A Izarne le gustaban las mañanas de niebla y rocío, los picos de los montes cubiertos de nubes y la cueva desde la que Mari cuidaba del Valle. Aún de madrugada avivaba los rescoldos de la noche, colocaba cuidadosamente pequeñas estacas de madera seca y los leños gruesos, luego disponía sobre la parrilla las piedras lisas que, una vez calientes, templarían la leche del desayuno. Dejó sobre la mesa el tazón humeante para Izaro y salió fuera a tomar el suyo mirando hacia el cielo. Según estuviera este, decidiría la labor a hacer aquel día.
Las ventanas del caserío necesitaban una mano de pintura, pensó, la humedad iba agrietando la madera y dentro de poco se pudriría si no se hacía algo. Suspiró y se dirigió al establo a ordeñar las vacas. ¡Había tanto que hacer! La vida empezaba a asomar abajo, en Mendigorri, la aldea a la que pertenecía el caserío Landetxe, la casa de su familia generación tras generación. Izaro y ella apenas bajaban al pueblo, solo para vender la leche, quesos, huevos y otros productos de su trabajo y comprar lo que no podían conseguir con él.
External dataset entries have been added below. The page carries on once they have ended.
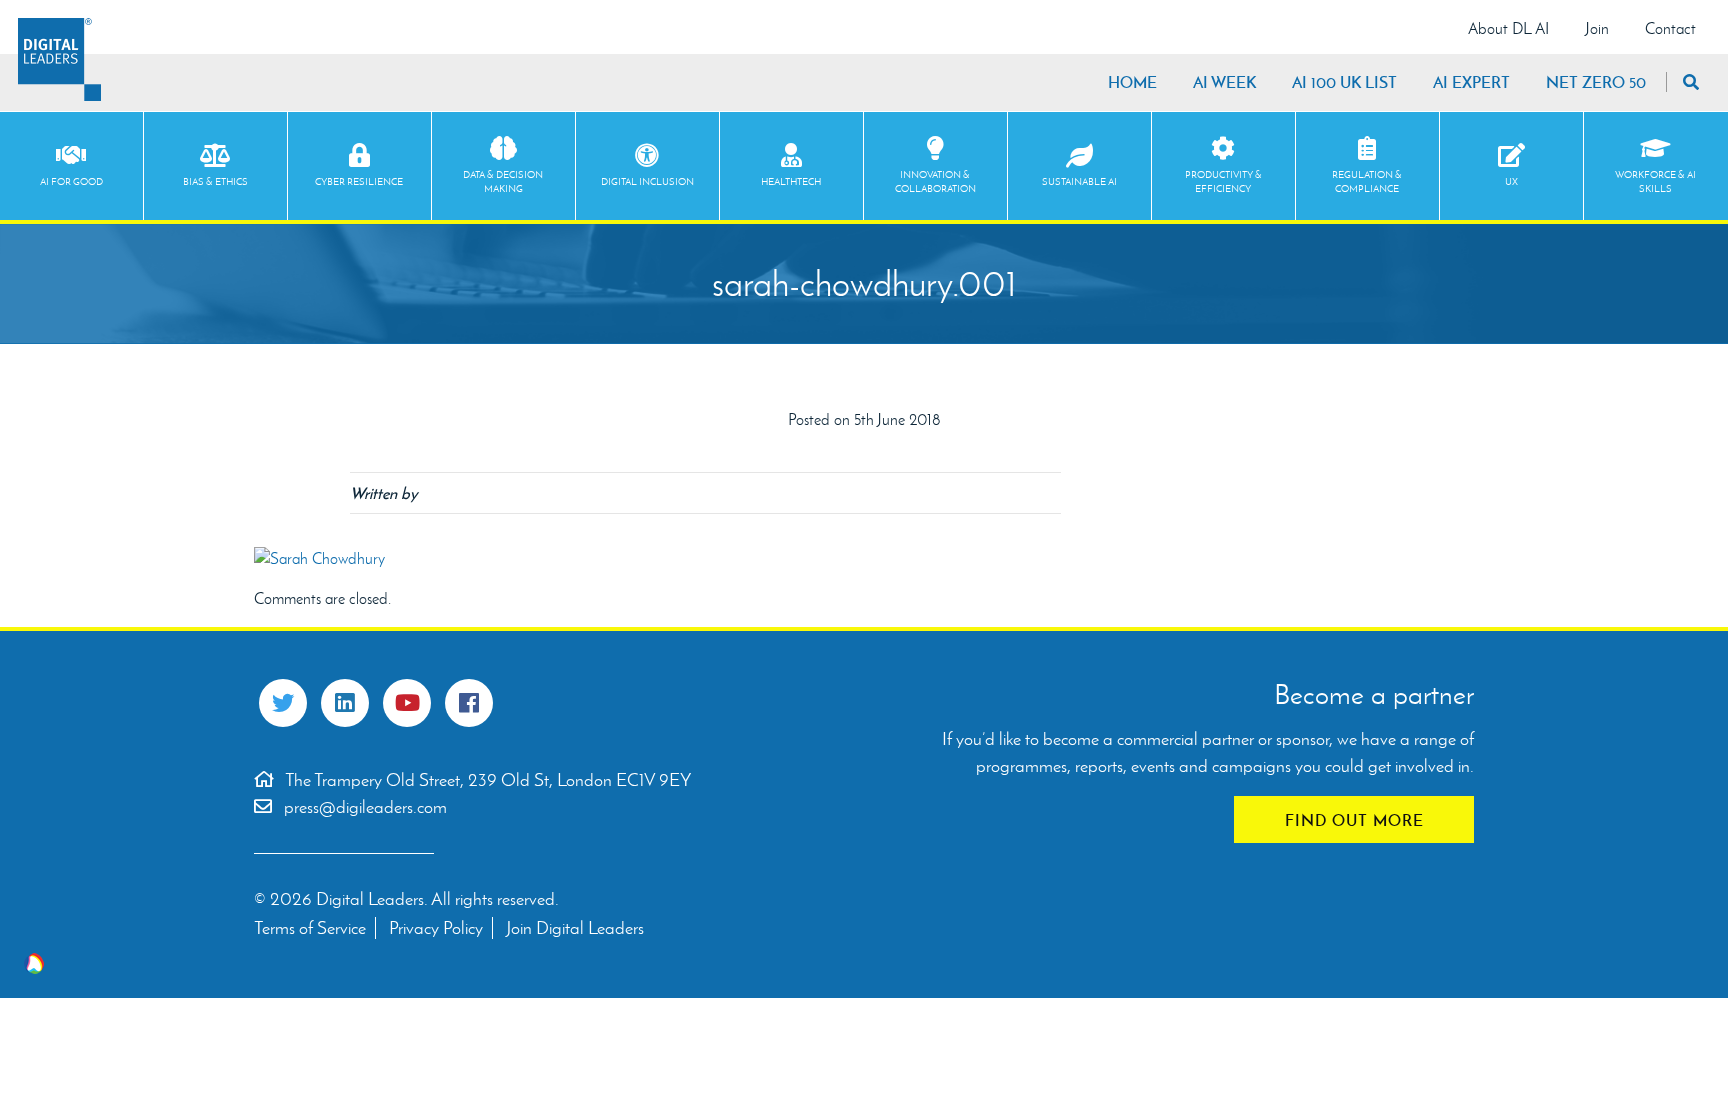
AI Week (1224, 82)
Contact (1670, 28)
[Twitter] (283, 703)
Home (1132, 82)
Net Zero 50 (1596, 82)
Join (1597, 28)
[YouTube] (407, 703)
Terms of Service (310, 928)
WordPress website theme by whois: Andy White (34, 963)
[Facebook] (469, 703)
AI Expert (1471, 82)
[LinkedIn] (345, 703)
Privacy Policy (436, 928)
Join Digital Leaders (575, 928)
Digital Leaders (59, 59)
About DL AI (1508, 28)
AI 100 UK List (1344, 82)
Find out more (1354, 820)
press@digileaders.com (365, 807)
No eran bien recibidas en la aldea, las miraban con prevención y se volvían al verlas pasar haciendo comentarios en voz baja. Cuando volvía a casa una mañana, un hombre se acercó a Izarne, agarró las riendas de la mula y paró el carro y le dijo: Voy a darte a probar eso que no quieres y verás cómo te va a gustar, matxorra.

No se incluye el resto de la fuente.